The role of adherence in tuberculosis HIV‐positive patients treated in ambulatory regimen

M. Rocha, S. Pereira, L. Ferreira, H. Barros
European Respiratory Journal 2003 21: 785-788; DOI: 10.1183/09031936.03.00077302

Abstract

Adherence to antituberculosis treatment, a major determinant of outcome, is of special concern in human immunodeficiency virus (HIV)‐positive patients. However, tuberculosis death in HIV‐positive patients remains higher than in HIV‐negative patients, regardless of adherence.

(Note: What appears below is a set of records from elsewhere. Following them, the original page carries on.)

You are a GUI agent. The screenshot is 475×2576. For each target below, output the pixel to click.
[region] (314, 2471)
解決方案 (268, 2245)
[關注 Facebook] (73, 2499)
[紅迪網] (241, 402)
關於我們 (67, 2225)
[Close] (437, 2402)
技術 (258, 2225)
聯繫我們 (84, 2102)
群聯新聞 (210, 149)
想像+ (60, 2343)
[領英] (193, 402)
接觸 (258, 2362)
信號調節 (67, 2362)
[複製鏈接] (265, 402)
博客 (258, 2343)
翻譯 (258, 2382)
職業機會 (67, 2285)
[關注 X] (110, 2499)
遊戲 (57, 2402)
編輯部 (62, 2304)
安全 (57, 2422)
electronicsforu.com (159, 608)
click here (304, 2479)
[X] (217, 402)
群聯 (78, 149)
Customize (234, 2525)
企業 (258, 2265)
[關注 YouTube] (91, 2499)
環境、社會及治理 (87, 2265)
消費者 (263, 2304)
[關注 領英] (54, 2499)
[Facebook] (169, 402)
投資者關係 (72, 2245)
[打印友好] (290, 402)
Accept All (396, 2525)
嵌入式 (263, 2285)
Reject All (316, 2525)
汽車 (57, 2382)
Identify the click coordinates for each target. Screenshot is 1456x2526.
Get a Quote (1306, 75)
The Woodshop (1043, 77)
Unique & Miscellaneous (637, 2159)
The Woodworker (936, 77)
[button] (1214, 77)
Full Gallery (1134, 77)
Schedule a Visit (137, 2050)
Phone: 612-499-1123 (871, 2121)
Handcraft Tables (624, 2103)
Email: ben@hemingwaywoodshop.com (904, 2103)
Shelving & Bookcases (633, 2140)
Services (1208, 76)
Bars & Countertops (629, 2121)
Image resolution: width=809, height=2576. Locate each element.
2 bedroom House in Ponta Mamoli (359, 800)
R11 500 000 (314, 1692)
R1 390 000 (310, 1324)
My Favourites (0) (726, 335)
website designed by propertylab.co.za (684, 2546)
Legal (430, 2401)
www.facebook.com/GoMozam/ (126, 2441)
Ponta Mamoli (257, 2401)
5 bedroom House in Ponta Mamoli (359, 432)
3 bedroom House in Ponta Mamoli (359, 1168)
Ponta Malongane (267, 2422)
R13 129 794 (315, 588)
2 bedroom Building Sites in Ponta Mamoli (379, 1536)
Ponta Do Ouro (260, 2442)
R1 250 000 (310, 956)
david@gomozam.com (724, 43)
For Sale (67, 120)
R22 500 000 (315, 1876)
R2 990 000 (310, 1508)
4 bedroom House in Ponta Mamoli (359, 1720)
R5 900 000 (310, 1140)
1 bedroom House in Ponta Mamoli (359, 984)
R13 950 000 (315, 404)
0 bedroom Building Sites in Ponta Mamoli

To assess determinants for an unfavourable tuberculosis outcome (defined as no cure or death), and determinants for nonadherence to antituberculosis treatment, 70 HIV‐positive patients with tuberculosis referred to an outpatient centre were studied. Patient outcome was compared according to HIV risk factors, other opportunistic diseases, antiretroviral drugs use, current i.v. drugs use, a methadone programme participation, tuberculosis features, treatment characteristics and adherence. Adherent and nonadherent patient characteristics were also compared.

An unfavourable outcome occurred in 22.9% of patients and 32.9% were nonadherent with therapy. Nonadherence was the only independent determinant for an unfavourable outcome. Adherence was independently associated with current i.v. drug use, treatment complications and use of methadone.

This study confirms that human immunodeficiency virus-infected patients, treated as outpatients, have high rates of nonadherence and that adherence is the strongest determinant for tuberculosis outcome. Independently of the current use of drugs, a methadone programme improves adherence to treatment.

After a declining trend, tuberculosis re-emerged worldwide as an important cause of morbidity and mortality in the mid 1980s and 1990s. This epidemiological change has been largely attributed to the growing human immunodeficiency virus (HIV) epidemic 17. Associated with the increasing number of co-infected patients, multidrug resistant (MDR) tuberculosis has increased and spread, not only to those infected with HIV, but to the entire community 3, 4, 8, 9. The lack of adherence to therapy is the major factor associated with relapses of tuberculosis and emergence of MDR strains 4, 5, 912. Directly observed treatment (DOT), though improving, has not eliminated the problem of nonadherence 4, 810, 13, 14. However, even during active treatment, death related to tuberculosis is greater in HIV‐positive than in HIV‐negative patients 1, 11, 15, 16.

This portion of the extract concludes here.